In Love with Alma Cogan

2011 - Dir.: Tony Britten

Shown in FeckenOdeon 2 on 19th April, 2013
 
The British film industry is good at things like this. Understated, gentle, well written, well acted and highly enjoyable. Unfortunately the people who control our major cinema chains and TV stations don’t agree. "In Love with Alma Cogan" had an excellent script and cast, got backing from the UK film Council and was shot and edited on time. The finished film was shown to universal acclaim at several independent film festivals and gained a major award at the Canadian International Film Festival and then..... nothing.

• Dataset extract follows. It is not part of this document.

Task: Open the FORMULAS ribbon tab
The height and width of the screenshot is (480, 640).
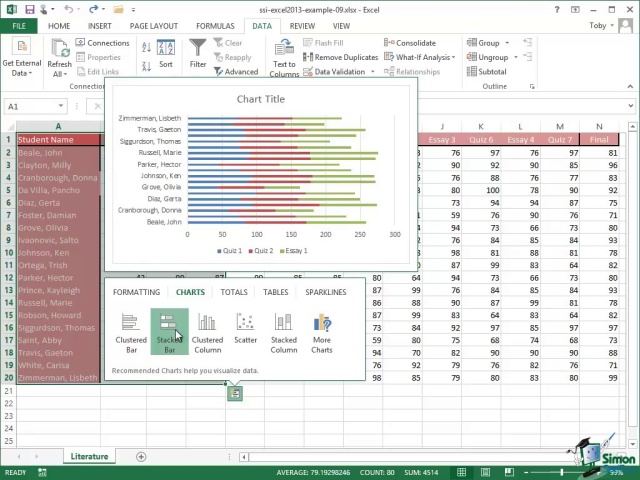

The major distributors, cinema owners and TV programmers wouldn’t touch it. It wasn’t that they thought it was a bad film. It just didn’t fit into any of their categories. Despite the breakthrough of "oldie" films like "The Best Exotic Marigold Hotel" the big chains still take a great deal of persuading to show anything not aimed at the youth market. It’s possible that the fact that this film doesn’t contain posh theatrical Dames may have counted against it.... Matters are made worse by the fact that most commercial cinemas are in hock to American studios who loaned them money to convert to digital - whilst tying them into deals obliging them to show almost exclusively American films.

The producers did what Tony Hawkes ("Round Ireland with a Fridge") did and what many British film makers are increasingly having to do. They e-mailed small independent cinemas and film societies and asked them to give the film a showing. To date it has been seen in over 60 village halls, arts centres and small cinemas the length and breadth of the land. It’s not quite the same as a blanket circuit release but at least the people who worked hard to make this film have the satisfaction of knowing that it’s being enjoyed by an appreciative public.

The writer and director Tony Britton explains why he made this film:

Some time back, my son Oliver had come back to the UK for a winter visit and sitting on the Pier one windy November, eating fish and chips, insisted that I make a film about the Pier and Pavilion Theatre. A certified Los Angeles film nut, he was convinced that Americans would love this quaint setting and all I had to do was come up with a quintessentially British storyline. I had intended writing something for Norfolk resident Roger Lloyd Pack and the tale of Norman, the world weary boss of the Pavilion Theatre began to take shape. The title and main narrative literally came to me in the bath, just before going to see Roger perform Elliot's "The Wasteland" at the delightful Sheringham Little Theatre.

The Pier Theatre is real. The first recorded show on the pier was in 1905 and it continues to provide summer entertainment in the form of its famous "Seaside Special" show. Far from being on its last legs, it’s a great success and in 2005 the auditorium was extended to increase the capacity to 510.